**PAGE TEXT**.
((

Evidence of meeting #77 for Finance in the 41st Parliament, 2nd Session. (The original version is on Parliament’s site, as are the minutes.) The winning word was economy.

A recording is available from Parliament.

On the agenda

MPs speaking

Also speaking

Stephen S. Poloz  Governor, Bank of Canada
Carolyn Wilkins  Senior Deputy Governor, Bank of Canada
Jean-Denis Fréchette  Parliamentary Budget Officer, Library of Parliament
Mostafa Askari  Assistant Parliamentary Budget Officer, Office of the Parliamentary Budget Officer, Library of Parliament
Chris Matier  Senior Director, Economic and Fiscal Analysis and Forecasting, Office of the Parliamentary Budget Officer, Library of Parliament
Scott Cameron  Economic Advisor, Analyst, Economic and Fiscal Analysis, Office of the Parliamentary Budget Officer, Library of Parliament

10 a.m.

Governor, Bank of Canada

Stephen S. Poloz

A bubble is something that is self-sustaining through speculative activity. We have big historical examples like the tulip bubble and these stock bubbles and so on where people are only buying that thing with the belief that it will be worth something more the next day or the next year, not because they actually want it.

As I said before, our housing construction has stayed very much in line with our estimates of demographic demand for housing throughout this entire period. It bobbles around but on average it's always on track. So that's an important ingredient that's missing. If we were all buying a second or a third condo with confidence that it was going to rise in price, and sell it to someone else, that would be one of the ingredients you'd expect to see in a true bubble. We don't see any of that, and furthermore we don't see truly runaway pricing. I mean, if we do see strong pricing, we look for other reasons, as economists.

10 a.m.

Conservative

The Chair Conservative James Rajotte

But an overvaluation of 30%, and I'm taking your upper limit, is fairly high.

10 a.m.

Governor, Bank of Canada

Stephen S. Poloz

I understand that 30% is a big number. What we're very carefully saying is that actually our estimate is a fuzzy one and that it's centred on around 20%, which is still an important number. I agree with you. However, we think this is one of the byproducts of what we've been through. It's not something that happened by itself. It's happened as a product of the experience in the post-crisis period, and as the fundamentals catch up to it in our forecast it will be sustained.

))

**RECORDS PROVIDED**.
((

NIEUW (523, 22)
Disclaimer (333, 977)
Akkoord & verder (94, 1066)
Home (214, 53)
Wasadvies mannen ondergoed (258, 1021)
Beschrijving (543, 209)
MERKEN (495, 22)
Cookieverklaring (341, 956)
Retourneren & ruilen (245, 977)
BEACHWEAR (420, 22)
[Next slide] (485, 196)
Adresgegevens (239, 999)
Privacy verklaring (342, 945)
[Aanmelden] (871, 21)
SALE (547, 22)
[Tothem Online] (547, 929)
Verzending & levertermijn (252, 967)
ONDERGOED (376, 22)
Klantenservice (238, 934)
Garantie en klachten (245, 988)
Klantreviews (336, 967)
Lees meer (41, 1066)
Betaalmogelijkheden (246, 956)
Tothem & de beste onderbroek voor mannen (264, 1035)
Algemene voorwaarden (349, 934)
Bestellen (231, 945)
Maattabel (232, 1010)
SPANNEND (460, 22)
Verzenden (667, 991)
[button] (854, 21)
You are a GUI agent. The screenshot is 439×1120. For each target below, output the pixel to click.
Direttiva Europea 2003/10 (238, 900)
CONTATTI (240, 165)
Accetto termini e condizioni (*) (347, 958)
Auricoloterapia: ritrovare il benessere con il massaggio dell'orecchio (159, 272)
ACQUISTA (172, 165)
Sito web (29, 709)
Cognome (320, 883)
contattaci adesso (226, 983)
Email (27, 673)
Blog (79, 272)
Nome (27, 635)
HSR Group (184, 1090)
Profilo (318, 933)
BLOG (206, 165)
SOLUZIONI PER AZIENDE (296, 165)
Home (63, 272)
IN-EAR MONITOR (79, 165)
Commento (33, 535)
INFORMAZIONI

))

**TO DO**.
1. From the Finance committee transcript, echo the passage starting at "But an overvaluation" and ending at "will be sustained.".
2. Condense the paragraph of the Finance committee transcript that begins "As I said before, our housing construction" into a short list that keeps its main facts.
3. Go on with the Finance committee transcript from the point where it stops.

**ANSWERS TO THE EXERCISE**.
1.
But an overvaluation of 30%, and I'm taking your upper limit, is fairly high.

10 a.m.

Governor, Bank of Canada

Stephen S. Poloz

I understand that 30% is a big number. What we're very carefully saying is that actually our estimate is a fuzzy one and that it's centred on around 20%, which is still an important number. I agree with you. However, we think this is one of the byproducts of what we've been through. It's not something that happened by itself. It's happened as a product of the experience in the post-crisis period, and as the fundamentals catch up to it in our forecast it will be sustained.

2.
- Housing construction has stayed in line with the Bank's estimates of demographic demand for housing throughout the period. It fluctuates but is on track on average, so an important ingredient of a bubble is missing.
- A true bubble would show people confidently buying a second or third condo to resell at a higher price. None of that is seen.
- Pricing is not truly runaway. Where pricing is strong, economists look for other reasons.

3.
10 a.m.

Conservative

The Chair Conservative James Rajotte

I want to move on. On January 21 of this year, you lowered the target for the overnight rate by one quarter of 1%, you said in response to the effect of the oil price drop. On March 4, 2015, you maintained the overnight rate. At the end of March you said, and I think I'm quoting correctly, “The first quarter of 2015 will look atrocious, because the oil shock is a big deal for us”, and on April 15 you maintained the overnight rate.

Why did you not lower the rate more given the statement you made at the end of March?

10 a.m.

Governor, Bank of Canada

Stephen S. Poloz

When we lowered the rate in January, we were in an extremely uncertain situation. This is not an arithmetic exercise to decide what the economy will do. In fact, the day Carolyn and I did our press conference, oil prices were still falling and were already $10 lower than the assumption that we had embedded in our forecast. So at the time it felt like we needed to take out some insurance—and we use the term insurance very carefully—because we wanted people to understand that we didn't really know how this would all turn out, but we figured it was on the downside enough that we needed insurance against it.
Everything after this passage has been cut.